"Elle craignait l’oubli, elle a connu l’indifférence et l’incompréhension" : fascinante figure que celle de Charlotte Delbo, femme rescapée des camps, qui offre à Valentine Goby l’occasion d’un flamboyant manifeste pour la littérature.
Dans Je me promets d’éclatantes revanches (L’Iconoclaste), Valentine Goby repart sur les traces de la déportation à travers les écrits de Charlotte Delbo*, assistante de Jouvet avant-guerre, membre d’un mouvement intellectuel clandestin du PCF raflée en mars 42. Elle y cerne l’indicible sous l’horreur, ouvre les plis où se calfeutre l’humanité à bout de souffle, à la poursuite du vivant et des origines de l’écriture.
Ils sont quelques-uns à avoir écrit après les camps, longtemps après parfois. Ecriture de l’enfermement, d’une tragédie indépassable. Charlotte Delbo avait promis à ses camarades de camp de témoigner pour elles, d’écrire, « après ». Elle est sans doute le seul auteur survivant à avoir postulé qu’il est possible de se libérer d’Auschwitz, par la grâce de l’écriture. Une écriture qui oscille sans cesse entre mémoire et oubli, remarque Valentine Goby qui pénètre avec générosité dans l’œuvre rare et sûre de l’écrivaine. Pour elle, l’écriture de Delbo n’est pas un témoignage, mais « livre principalement une expérience physique brute, dépourvue de décryptage. C’est une plongée directe dans le froid, la boue, les rituels absurdes qui malmènent le corps, et dont l’effroi nait justement de l’absence d’interprétation ».
Avec Je me promets d’éclatantes revanches, Valentine Goby jette un pont avec son terrible roman, Kinderzimmer (Actes Sud, 2013), qui raconte les pouponnières de Ravensbrück, dans le projet d’atteindre, de retrouver la sensation de l’instant absolu dans l’écriture. Au centre du travail de ces deux exceptionnelles auteures, le corps et la façon dont la littérature s’en empare, manie la chair, les odeurs, sa souffrance, son frisson, ses couleurs et s’abstrait des limites du témoignage.
C‘est en s’interrogeant sur l’étonnante discrétion de sa postérité, et à travers une enquête documentée, que Valentine Goby en arrive à l’essentiel. Comment la littérature est-elle devenue le fondement d’une existence, qui plus est, sans que ne lui cèdent le formidable goût de vivre et la joie ? Je me promets d’éclatantes revanches de Valentine Goby embrasse avec délicatesse et l’admiration d’un pair, la vie d’un écrivain qui a dépassé sa propre survie.
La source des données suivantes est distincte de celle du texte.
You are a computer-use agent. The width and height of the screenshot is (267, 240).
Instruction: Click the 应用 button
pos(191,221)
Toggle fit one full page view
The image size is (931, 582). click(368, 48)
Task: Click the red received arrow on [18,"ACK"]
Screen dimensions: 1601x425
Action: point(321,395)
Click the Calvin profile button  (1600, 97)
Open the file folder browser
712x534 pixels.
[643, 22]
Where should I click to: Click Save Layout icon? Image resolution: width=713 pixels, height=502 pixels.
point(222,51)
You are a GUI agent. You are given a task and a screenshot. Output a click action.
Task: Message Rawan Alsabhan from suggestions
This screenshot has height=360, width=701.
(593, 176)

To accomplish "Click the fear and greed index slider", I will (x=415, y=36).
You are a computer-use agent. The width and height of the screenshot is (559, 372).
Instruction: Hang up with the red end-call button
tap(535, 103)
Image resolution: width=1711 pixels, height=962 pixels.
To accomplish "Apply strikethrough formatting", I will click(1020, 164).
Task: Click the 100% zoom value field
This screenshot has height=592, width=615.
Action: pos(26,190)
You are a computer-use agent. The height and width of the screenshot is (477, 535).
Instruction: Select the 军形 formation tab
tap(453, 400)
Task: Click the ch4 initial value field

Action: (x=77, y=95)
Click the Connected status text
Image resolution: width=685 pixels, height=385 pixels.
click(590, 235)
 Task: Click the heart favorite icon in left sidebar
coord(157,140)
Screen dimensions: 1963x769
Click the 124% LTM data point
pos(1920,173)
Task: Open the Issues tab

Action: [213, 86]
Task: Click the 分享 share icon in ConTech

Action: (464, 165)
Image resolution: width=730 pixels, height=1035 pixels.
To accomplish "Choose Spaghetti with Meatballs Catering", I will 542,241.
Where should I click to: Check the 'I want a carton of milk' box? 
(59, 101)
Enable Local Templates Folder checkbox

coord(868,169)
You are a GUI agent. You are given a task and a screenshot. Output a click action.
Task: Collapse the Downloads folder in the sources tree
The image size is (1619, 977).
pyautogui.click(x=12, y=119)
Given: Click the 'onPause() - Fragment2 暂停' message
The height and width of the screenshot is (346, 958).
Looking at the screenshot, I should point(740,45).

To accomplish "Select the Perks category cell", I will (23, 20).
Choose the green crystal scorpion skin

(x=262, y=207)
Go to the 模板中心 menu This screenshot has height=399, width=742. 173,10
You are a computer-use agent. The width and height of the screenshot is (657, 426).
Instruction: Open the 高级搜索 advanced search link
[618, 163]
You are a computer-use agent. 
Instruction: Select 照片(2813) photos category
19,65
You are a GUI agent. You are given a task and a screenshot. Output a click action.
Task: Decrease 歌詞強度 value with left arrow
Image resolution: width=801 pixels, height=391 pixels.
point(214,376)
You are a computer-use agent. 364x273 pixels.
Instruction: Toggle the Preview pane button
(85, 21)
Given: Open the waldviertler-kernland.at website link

Il est aussi une réflexion qui creuse sans bavardage la question de l’écriture, approchant toujours plus près des moteurs de la création littéraire. Une expérience de lecture passionnante, avant tout profondément humaine, où le lecteur lui aussi s’interrogera, pour découvrir à son tour la place merveilleuse qui est la sienne dans une œuvre littéraire.
des femmes, des camps et l'écriture Je crois que c'est Valentine Goby, lors d'une rencontre à propos de Kinderzimmer, qui nous a sommé de découvrir Charlotte Delbo; depuis il y a eu un prix essai Femina, et un livre de Geneviève Brisach qui ne fait qu'évoquer Charlotte.
Je vais proposer un thème pour le Café littéraire de Lambersart (élu ou non lors de l'AG de janvier) S Veil, C.Delbo, G Tillion; des camps, des femmes et l'écriture...
Il faut que je découvre cette auteure
Ouvrage passionnant. Et dire qu'il n'y a toujours pas d'éditions en poche des oeuvres de Charlotte Delbo permettant aux scolaires de la découvrir (Valentine Goby a raison d'ailleurs de l'évoquer dans son livre).
C'est un roman très intéressant et émouvant. J'ai découvert encore plus la vie de Charlotte Delbo grâce à ce livre qui est plus un récit/documentaire sur la vie de cette grande dame.